====== Provided records ======
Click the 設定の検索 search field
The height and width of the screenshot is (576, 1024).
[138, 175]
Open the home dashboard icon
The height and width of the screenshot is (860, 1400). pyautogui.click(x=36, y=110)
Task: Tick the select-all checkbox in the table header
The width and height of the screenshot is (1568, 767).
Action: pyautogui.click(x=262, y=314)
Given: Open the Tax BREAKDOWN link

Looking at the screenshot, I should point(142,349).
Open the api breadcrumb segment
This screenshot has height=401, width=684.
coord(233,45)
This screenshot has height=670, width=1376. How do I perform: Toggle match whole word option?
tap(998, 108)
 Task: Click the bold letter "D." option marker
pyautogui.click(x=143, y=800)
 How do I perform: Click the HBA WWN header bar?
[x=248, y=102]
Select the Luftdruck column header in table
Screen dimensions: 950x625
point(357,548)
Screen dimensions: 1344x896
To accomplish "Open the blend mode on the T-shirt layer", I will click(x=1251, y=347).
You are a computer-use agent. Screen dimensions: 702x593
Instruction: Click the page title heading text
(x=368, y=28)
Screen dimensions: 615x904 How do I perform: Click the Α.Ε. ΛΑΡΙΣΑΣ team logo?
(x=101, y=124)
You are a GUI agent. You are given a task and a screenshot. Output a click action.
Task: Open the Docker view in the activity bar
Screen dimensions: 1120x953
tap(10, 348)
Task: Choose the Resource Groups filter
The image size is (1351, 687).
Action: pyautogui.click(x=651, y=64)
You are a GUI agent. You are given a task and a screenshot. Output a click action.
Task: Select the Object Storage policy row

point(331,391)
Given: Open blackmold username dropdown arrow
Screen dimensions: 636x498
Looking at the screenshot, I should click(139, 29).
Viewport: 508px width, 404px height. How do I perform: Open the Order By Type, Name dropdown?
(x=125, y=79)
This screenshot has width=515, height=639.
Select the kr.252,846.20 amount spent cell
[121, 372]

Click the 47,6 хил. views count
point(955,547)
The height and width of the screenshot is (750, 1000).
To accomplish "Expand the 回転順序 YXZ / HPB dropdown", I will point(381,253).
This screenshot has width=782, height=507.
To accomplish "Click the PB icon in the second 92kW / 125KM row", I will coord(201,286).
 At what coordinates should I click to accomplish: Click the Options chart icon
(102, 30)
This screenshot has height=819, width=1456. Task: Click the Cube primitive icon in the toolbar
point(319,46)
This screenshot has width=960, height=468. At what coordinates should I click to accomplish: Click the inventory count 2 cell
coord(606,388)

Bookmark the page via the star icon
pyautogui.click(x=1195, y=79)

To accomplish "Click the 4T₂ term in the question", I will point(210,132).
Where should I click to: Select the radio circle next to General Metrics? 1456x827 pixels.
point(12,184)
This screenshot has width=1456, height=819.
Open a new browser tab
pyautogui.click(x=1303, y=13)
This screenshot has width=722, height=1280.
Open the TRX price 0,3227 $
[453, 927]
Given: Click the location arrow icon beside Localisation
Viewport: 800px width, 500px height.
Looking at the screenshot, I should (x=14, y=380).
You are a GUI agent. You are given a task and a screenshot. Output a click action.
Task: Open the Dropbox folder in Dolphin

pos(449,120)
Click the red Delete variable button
======
Task objective: Can you repeat every one of the items above, line for line, without changing anything?

Correct response:
Click the 設定の検索 search field
The height and width of the screenshot is (576, 1024).
[138, 175]
Open the home dashboard icon
The height and width of the screenshot is (860, 1400). pyautogui.click(x=36, y=110)
Task: Tick the select-all checkbox in the table header
The width and height of the screenshot is (1568, 767).
Action: pyautogui.click(x=262, y=314)
Given: Open the Tax BREAKDOWN link

Looking at the screenshot, I should point(142,349).
Open the api breadcrumb segment
This screenshot has height=401, width=684.
coord(233,45)
This screenshot has height=670, width=1376. How do I perform: Toggle match whole word option?
tap(998, 108)
 Task: Click the bold letter "D." option marker
pyautogui.click(x=143, y=800)
 How do I perform: Click the HBA WWN header bar?
[x=248, y=102]
Select the Luftdruck column header in table
Screen dimensions: 950x625
point(357,548)
Screen dimensions: 1344x896
To accomplish "Open the blend mode on the T-shirt layer", I will click(x=1251, y=347).
You are a computer-use agent. Screen dimensions: 702x593
Instruction: Click the page title heading text
(x=368, y=28)
Screen dimensions: 615x904 How do I perform: Click the Α.Ε. ΛΑΡΙΣΑΣ team logo?
(x=101, y=124)
You are a GUI agent. You are given a task and a screenshot. Output a click action.
Task: Open the Docker view in the activity bar
Screen dimensions: 1120x953
tap(10, 348)
Task: Choose the Resource Groups filter
The image size is (1351, 687).
Action: pyautogui.click(x=651, y=64)
You are a GUI agent. You are given a task and a screenshot. Output a click action.
Task: Select the Object Storage policy row

point(331,391)
Given: Open blackmold username dropdown arrow
Screen dimensions: 636x498
Looking at the screenshot, I should click(139, 29).
Viewport: 508px width, 404px height. How do I perform: Open the Order By Type, Name dropdown?
(x=125, y=79)
This screenshot has width=515, height=639.
Select the kr.252,846.20 amount spent cell
[121, 372]

Click the 47,6 хил. views count
point(955,547)
The height and width of the screenshot is (750, 1000).
To accomplish "Expand the 回転順序 YXZ / HPB dropdown", I will point(381,253).
This screenshot has width=782, height=507.
To accomplish "Click the PB icon in the second 92kW / 125KM row", I will coord(201,286).
 At what coordinates should I click to accomplish: Click the Options chart icon
(102, 30)
This screenshot has height=819, width=1456. Task: Click the Cube primitive icon in the toolbar
point(319,46)
This screenshot has width=960, height=468. At what coordinates should I click to accomplish: Click the inventory count 2 cell
coord(606,388)

Bookmark the page via the star icon
pyautogui.click(x=1195, y=79)

To accomplish "Click the 4T₂ term in the question", I will point(210,132).
Where should I click to: Select the radio circle next to General Metrics? 1456x827 pixels.
point(12,184)
This screenshot has width=1456, height=819.
Open a new browser tab
pyautogui.click(x=1303, y=13)
This screenshot has width=722, height=1280.
Open the TRX price 0,3227 $
[453, 927]
Given: Click the location arrow icon beside Localisation
Viewport: 800px width, 500px height.
Looking at the screenshot, I should (x=14, y=380).
You are a GUI agent. You are given a task and a screenshot. Output a click action.
Task: Open the Dropbox folder in Dolphin

pos(449,120)
Click the red Delete variable button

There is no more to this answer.